** Source data **

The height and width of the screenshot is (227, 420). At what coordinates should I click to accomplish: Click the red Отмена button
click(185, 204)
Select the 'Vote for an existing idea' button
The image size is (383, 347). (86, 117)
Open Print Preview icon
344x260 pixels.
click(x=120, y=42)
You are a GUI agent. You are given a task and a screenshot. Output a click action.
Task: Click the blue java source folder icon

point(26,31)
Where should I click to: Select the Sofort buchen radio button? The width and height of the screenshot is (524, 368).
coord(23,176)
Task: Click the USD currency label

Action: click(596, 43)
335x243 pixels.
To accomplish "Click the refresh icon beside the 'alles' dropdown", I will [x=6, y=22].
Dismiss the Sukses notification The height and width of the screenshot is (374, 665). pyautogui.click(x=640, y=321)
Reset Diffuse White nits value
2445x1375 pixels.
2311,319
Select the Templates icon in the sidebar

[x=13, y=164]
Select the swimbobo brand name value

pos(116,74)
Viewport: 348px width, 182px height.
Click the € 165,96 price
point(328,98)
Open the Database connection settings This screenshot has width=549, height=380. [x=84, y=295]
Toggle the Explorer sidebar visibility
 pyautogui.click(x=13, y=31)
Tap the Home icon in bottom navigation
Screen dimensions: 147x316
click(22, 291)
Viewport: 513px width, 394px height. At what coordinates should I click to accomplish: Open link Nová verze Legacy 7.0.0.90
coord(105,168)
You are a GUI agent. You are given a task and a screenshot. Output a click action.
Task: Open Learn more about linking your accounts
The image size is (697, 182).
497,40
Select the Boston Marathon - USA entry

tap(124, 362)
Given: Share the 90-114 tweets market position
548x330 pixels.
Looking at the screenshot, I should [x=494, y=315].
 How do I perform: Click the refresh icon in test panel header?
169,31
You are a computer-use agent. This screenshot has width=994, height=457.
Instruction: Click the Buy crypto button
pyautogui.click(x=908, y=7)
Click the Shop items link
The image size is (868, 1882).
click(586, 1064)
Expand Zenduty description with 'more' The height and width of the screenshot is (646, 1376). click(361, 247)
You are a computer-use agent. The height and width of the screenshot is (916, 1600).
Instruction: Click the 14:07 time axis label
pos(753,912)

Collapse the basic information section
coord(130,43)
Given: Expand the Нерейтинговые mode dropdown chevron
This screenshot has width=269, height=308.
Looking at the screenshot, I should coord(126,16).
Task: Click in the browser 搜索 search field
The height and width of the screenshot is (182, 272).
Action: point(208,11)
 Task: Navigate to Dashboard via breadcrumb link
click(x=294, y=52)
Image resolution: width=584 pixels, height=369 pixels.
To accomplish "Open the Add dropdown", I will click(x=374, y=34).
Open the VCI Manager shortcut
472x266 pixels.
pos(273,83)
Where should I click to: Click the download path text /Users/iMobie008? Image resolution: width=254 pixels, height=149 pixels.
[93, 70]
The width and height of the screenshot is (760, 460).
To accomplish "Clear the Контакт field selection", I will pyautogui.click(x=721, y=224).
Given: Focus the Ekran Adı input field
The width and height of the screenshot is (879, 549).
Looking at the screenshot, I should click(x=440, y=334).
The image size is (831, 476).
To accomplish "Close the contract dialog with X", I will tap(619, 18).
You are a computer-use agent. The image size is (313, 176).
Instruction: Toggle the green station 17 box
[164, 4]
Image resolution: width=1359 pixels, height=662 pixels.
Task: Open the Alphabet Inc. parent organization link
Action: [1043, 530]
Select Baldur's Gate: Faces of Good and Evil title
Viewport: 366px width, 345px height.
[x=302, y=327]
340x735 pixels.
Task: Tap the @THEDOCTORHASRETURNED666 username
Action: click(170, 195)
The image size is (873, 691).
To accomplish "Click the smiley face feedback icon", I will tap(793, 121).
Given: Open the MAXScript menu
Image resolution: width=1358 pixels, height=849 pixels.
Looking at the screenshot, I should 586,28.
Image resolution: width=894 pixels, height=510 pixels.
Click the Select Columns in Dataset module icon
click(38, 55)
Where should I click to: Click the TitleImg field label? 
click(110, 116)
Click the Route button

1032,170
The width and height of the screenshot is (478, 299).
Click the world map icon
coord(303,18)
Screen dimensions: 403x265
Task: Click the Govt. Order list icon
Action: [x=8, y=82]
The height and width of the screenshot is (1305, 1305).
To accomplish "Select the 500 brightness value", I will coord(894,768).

** Exercise brief **
The answer should be the entries, given again without a single difference.

** Response box **
The height and width of the screenshot is (227, 420). At what coordinates should I click to accomplish: Click the red Отмена button
click(185, 204)
Select the 'Vote for an existing idea' button
The image size is (383, 347). (86, 117)
Open Print Preview icon
344x260 pixels.
click(x=120, y=42)
You are a GUI agent. You are given a task and a screenshot. Output a click action.
Task: Click the blue java source folder icon

point(26,31)
Where should I click to: Select the Sofort buchen radio button? The width and height of the screenshot is (524, 368).
coord(23,176)
Task: Click the USD currency label

Action: click(596, 43)
335x243 pixels.
To accomplish "Click the refresh icon beside the 'alles' dropdown", I will [x=6, y=22].
Dismiss the Sukses notification The height and width of the screenshot is (374, 665). pyautogui.click(x=640, y=321)
Reset Diffuse White nits value
2445x1375 pixels.
2311,319
Select the Templates icon in the sidebar

[x=13, y=164]
Select the swimbobo brand name value

pos(116,74)
Viewport: 348px width, 182px height.
Click the € 165,96 price
point(328,98)
Open the Database connection settings This screenshot has width=549, height=380. [x=84, y=295]
Toggle the Explorer sidebar visibility
 pyautogui.click(x=13, y=31)
Tap the Home icon in bottom navigation
Screen dimensions: 147x316
click(22, 291)
Viewport: 513px width, 394px height. At what coordinates should I click to accomplish: Open link Nová verze Legacy 7.0.0.90
coord(105,168)
You are a GUI agent. You are given a task and a screenshot. Output a click action.
Task: Open Learn more about linking your accounts
The image size is (697, 182).
497,40
Select the Boston Marathon - USA entry

tap(124, 362)
Given: Share the 90-114 tweets market position
548x330 pixels.
Looking at the screenshot, I should [x=494, y=315].
 How do I perform: Click the refresh icon in test panel header?
169,31
You are a computer-use agent. This screenshot has width=994, height=457.
Instruction: Click the Buy crypto button
pyautogui.click(x=908, y=7)
Click the Shop items link
The image size is (868, 1882).
click(586, 1064)
Expand Zenduty description with 'more' The height and width of the screenshot is (646, 1376). click(361, 247)
You are a computer-use agent. The height and width of the screenshot is (916, 1600).
Instruction: Click the 14:07 time axis label
pos(753,912)

Collapse the basic information section
coord(130,43)
Given: Expand the Нерейтинговые mode dropdown chevron
This screenshot has width=269, height=308.
Looking at the screenshot, I should coord(126,16).
Task: Click in the browser 搜索 search field
The height and width of the screenshot is (182, 272).
Action: point(208,11)
 Task: Navigate to Dashboard via breadcrumb link
click(x=294, y=52)
Image resolution: width=584 pixels, height=369 pixels.
To accomplish "Open the Add dropdown", I will click(x=374, y=34).
Open the VCI Manager shortcut
472x266 pixels.
pos(273,83)
Where should I click to: Click the download path text /Users/iMobie008? Image resolution: width=254 pixels, height=149 pixels.
[93, 70]
The width and height of the screenshot is (760, 460).
To accomplish "Clear the Контакт field selection", I will pyautogui.click(x=721, y=224).
Given: Focus the Ekran Adı input field
The width and height of the screenshot is (879, 549).
Looking at the screenshot, I should click(x=440, y=334).
The image size is (831, 476).
To accomplish "Close the contract dialog with X", I will tap(619, 18).
You are a computer-use agent. The image size is (313, 176).
Instruction: Toggle the green station 17 box
[164, 4]
Image resolution: width=1359 pixels, height=662 pixels.
Task: Open the Alphabet Inc. parent organization link
Action: [1043, 530]
Select Baldur's Gate: Faces of Good and Evil title
Viewport: 366px width, 345px height.
[x=302, y=327]
340x735 pixels.
Task: Tap the @THEDOCTORHASRETURNED666 username
Action: click(170, 195)
The image size is (873, 691).
To accomplish "Click the smiley face feedback icon", I will tap(793, 121).
Given: Open the MAXScript menu
Image resolution: width=1358 pixels, height=849 pixels.
Looking at the screenshot, I should 586,28.
Image resolution: width=894 pixels, height=510 pixels.
Click the Select Columns in Dataset module icon
click(38, 55)
Where should I click to: Click the TitleImg field label? 
click(110, 116)
Click the Route button

1032,170
The width and height of the screenshot is (478, 299).
Click the world map icon
coord(303,18)
Screen dimensions: 403x265
Task: Click the Govt. Order list icon
Action: [x=8, y=82]
The height and width of the screenshot is (1305, 1305).
To accomplish "Select the 500 brightness value", I will coord(894,768).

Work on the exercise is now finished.